What the task requires: The entries should be given again so that each one matches the original exactly.

(Saved data entries)
━━━━
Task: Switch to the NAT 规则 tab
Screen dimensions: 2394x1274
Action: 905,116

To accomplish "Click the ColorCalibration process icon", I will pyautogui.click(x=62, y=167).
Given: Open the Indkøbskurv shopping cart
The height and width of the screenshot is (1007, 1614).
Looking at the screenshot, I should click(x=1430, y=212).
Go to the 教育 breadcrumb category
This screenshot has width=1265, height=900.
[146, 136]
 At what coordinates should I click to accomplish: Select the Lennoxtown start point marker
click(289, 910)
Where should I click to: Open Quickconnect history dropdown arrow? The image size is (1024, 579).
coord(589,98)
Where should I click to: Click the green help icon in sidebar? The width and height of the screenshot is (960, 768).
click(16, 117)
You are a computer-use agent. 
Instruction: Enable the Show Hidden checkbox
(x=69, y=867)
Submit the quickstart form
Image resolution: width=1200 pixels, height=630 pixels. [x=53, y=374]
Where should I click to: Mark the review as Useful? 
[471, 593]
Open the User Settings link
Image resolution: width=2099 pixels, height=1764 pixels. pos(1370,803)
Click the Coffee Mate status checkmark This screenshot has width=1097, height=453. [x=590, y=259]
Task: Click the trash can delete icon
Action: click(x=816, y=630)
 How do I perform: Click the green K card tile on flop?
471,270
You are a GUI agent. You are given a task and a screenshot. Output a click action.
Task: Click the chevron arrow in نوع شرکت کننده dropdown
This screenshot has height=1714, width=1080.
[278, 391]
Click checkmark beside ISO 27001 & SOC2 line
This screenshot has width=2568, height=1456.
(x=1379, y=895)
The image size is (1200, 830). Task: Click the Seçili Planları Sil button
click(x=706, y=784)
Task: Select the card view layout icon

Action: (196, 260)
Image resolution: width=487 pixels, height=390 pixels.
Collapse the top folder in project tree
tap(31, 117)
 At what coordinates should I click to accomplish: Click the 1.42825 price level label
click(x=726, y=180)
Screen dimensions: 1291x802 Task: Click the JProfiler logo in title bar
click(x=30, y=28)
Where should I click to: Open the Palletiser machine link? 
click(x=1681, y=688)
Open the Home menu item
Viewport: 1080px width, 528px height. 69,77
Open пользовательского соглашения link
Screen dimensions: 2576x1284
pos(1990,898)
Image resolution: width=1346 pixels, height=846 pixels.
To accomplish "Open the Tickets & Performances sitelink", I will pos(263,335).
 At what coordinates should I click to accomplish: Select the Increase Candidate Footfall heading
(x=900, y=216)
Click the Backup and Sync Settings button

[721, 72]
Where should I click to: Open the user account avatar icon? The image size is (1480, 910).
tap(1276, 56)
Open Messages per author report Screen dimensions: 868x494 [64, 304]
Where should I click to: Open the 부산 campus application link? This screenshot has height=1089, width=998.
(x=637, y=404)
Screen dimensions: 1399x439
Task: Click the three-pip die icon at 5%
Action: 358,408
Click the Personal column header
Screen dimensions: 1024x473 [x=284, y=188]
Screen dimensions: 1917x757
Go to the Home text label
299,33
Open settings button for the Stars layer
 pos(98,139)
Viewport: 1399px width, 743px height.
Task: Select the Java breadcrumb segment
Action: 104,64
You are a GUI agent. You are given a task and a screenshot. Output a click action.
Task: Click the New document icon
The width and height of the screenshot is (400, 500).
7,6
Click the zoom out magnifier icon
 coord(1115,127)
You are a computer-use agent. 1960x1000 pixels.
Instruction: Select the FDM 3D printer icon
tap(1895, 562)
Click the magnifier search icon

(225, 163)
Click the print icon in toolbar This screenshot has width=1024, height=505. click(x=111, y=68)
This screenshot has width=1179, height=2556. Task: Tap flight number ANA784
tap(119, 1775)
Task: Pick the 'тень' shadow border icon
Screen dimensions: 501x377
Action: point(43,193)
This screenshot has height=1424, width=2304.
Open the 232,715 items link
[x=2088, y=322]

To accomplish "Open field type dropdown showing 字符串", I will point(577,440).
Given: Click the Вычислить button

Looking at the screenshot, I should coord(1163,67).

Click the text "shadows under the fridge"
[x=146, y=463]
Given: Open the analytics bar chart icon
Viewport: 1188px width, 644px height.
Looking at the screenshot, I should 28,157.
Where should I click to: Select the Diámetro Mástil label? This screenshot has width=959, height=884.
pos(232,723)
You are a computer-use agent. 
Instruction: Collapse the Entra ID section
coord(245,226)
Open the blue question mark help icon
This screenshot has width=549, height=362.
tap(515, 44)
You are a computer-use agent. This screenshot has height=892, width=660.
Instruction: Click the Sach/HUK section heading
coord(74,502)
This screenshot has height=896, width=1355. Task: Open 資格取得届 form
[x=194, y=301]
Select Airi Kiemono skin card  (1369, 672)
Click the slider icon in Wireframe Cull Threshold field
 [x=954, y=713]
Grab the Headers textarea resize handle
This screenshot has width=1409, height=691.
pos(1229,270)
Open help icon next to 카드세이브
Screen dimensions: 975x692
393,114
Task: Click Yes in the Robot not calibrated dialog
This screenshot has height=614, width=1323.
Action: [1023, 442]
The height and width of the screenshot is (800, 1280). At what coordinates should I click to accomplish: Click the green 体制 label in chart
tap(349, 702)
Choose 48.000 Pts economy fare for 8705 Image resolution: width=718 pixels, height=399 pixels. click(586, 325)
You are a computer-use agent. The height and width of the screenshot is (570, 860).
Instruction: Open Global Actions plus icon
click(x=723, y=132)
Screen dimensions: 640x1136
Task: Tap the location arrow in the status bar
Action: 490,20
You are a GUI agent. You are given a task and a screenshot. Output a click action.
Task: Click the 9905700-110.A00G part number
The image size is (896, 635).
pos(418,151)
━━━━
Written reply:
Task: Switch to the NAT 规则 tab
Screen dimensions: 2394x1274
Action: 905,116

To accomplish "Click the ColorCalibration process icon", I will pyautogui.click(x=62, y=167).
Given: Open the Indkøbskurv shopping cart
The height and width of the screenshot is (1007, 1614).
Looking at the screenshot, I should click(x=1430, y=212).
Go to the 教育 breadcrumb category
This screenshot has width=1265, height=900.
[146, 136]
 At what coordinates should I click to accomplish: Select the Lennoxtown start point marker
click(289, 910)
Where should I click to: Open Quickconnect history dropdown arrow? The image size is (1024, 579).
coord(589,98)
Where should I click to: Click the green help icon in sidebar? The width and height of the screenshot is (960, 768).
click(16, 117)
You are a computer-use agent. 
Instruction: Enable the Show Hidden checkbox
(x=69, y=867)
Submit the quickstart form
Image resolution: width=1200 pixels, height=630 pixels. [x=53, y=374]
Where should I click to: Mark the review as Useful? 
[471, 593]
Open the User Settings link
Image resolution: width=2099 pixels, height=1764 pixels. pos(1370,803)
Click the Coffee Mate status checkmark This screenshot has width=1097, height=453. [x=590, y=259]
Task: Click the trash can delete icon
Action: click(x=816, y=630)
 How do I perform: Click the green K card tile on flop?
471,270
You are a GUI agent. You are given a task and a screenshot. Output a click action.
Task: Click the chevron arrow in نوع شرکت کننده dropdown
This screenshot has height=1714, width=1080.
[278, 391]
Click checkmark beside ISO 27001 & SOC2 line
This screenshot has width=2568, height=1456.
(x=1379, y=895)
The image size is (1200, 830). Task: Click the Seçili Planları Sil button
click(x=706, y=784)
Task: Select the card view layout icon

Action: (196, 260)
Image resolution: width=487 pixels, height=390 pixels.
Collapse the top folder in project tree
tap(31, 117)
 At what coordinates should I click to accomplish: Click the 1.42825 price level label
click(x=726, y=180)
Screen dimensions: 1291x802 Task: Click the JProfiler logo in title bar
click(x=30, y=28)
Where should I click to: Open the Palletiser machine link? 
click(x=1681, y=688)
Open the Home menu item
Viewport: 1080px width, 528px height. 69,77
Open пользовательского соглашения link
Screen dimensions: 2576x1284
pos(1990,898)
Image resolution: width=1346 pixels, height=846 pixels.
To accomplish "Open the Tickets & Performances sitelink", I will pos(263,335).
 At what coordinates should I click to accomplish: Select the Increase Candidate Footfall heading
(x=900, y=216)
Click the Backup and Sync Settings button

[721, 72]
Where should I click to: Open the user account avatar icon? The image size is (1480, 910).
tap(1276, 56)
Open Messages per author report Screen dimensions: 868x494 [64, 304]
Where should I click to: Open the 부산 campus application link? This screenshot has height=1089, width=998.
(x=637, y=404)
Screen dimensions: 1399x439
Task: Click the three-pip die icon at 5%
Action: 358,408
Click the Personal column header
Screen dimensions: 1024x473 [x=284, y=188]
Screen dimensions: 1917x757
Go to the Home text label
299,33
Open settings button for the Stars layer
 pos(98,139)
Viewport: 1399px width, 743px height.
Task: Select the Java breadcrumb segment
Action: 104,64
You are a GUI agent. You are given a task and a screenshot. Output a click action.
Task: Click the New document icon
The width and height of the screenshot is (400, 500).
7,6
Click the zoom out magnifier icon
 coord(1115,127)
You are a computer-use agent. 1960x1000 pixels.
Instruction: Select the FDM 3D printer icon
tap(1895, 562)
Click the magnifier search icon

(225, 163)
Click the print icon in toolbar This screenshot has width=1024, height=505. click(x=111, y=68)
This screenshot has width=1179, height=2556. Task: Tap flight number ANA784
tap(119, 1775)
Task: Pick the 'тень' shadow border icon
Screen dimensions: 501x377
Action: point(43,193)
This screenshot has height=1424, width=2304.
Open the 232,715 items link
[x=2088, y=322]

To accomplish "Open field type dropdown showing 字符串", I will point(577,440).
Given: Click the Вычислить button

Looking at the screenshot, I should coord(1163,67).

Click the text "shadows under the fridge"
[x=146, y=463]
Given: Open the analytics bar chart icon
Viewport: 1188px width, 644px height.
Looking at the screenshot, I should 28,157.
Where should I click to: Select the Diámetro Mástil label? This screenshot has width=959, height=884.
pos(232,723)
You are a computer-use agent. 
Instruction: Collapse the Entra ID section
coord(245,226)
Open the blue question mark help icon
This screenshot has width=549, height=362.
tap(515, 44)
You are a computer-use agent. This screenshot has height=892, width=660.
Instruction: Click the Sach/HUK section heading
coord(74,502)
This screenshot has height=896, width=1355. Task: Open 資格取得届 form
[x=194, y=301]
Select Airi Kiemono skin card  (1369, 672)
Click the slider icon in Wireframe Cull Threshold field
 [x=954, y=713]
Grab the Headers textarea resize handle
This screenshot has width=1409, height=691.
pos(1229,270)
Open help icon next to 카드세이브
Screen dimensions: 975x692
393,114
Task: Click Yes in the Robot not calibrated dialog
This screenshot has height=614, width=1323.
Action: [1023, 442]
The height and width of the screenshot is (800, 1280). At what coordinates should I click to accomplish: Click the green 体制 label in chart
tap(349, 702)
Choose 48.000 Pts economy fare for 8705 Image resolution: width=718 pixels, height=399 pixels. click(586, 325)
You are a computer-use agent. The height and width of the screenshot is (570, 860).
Instruction: Open Global Actions plus icon
click(x=723, y=132)
Screen dimensions: 640x1136
Task: Tap the location arrow in the status bar
Action: 490,20
You are a GUI agent. You are given a task and a screenshot. Output a click action.
Task: Click the 9905700-110.A00G part number
The image size is (896, 635).
pos(418,151)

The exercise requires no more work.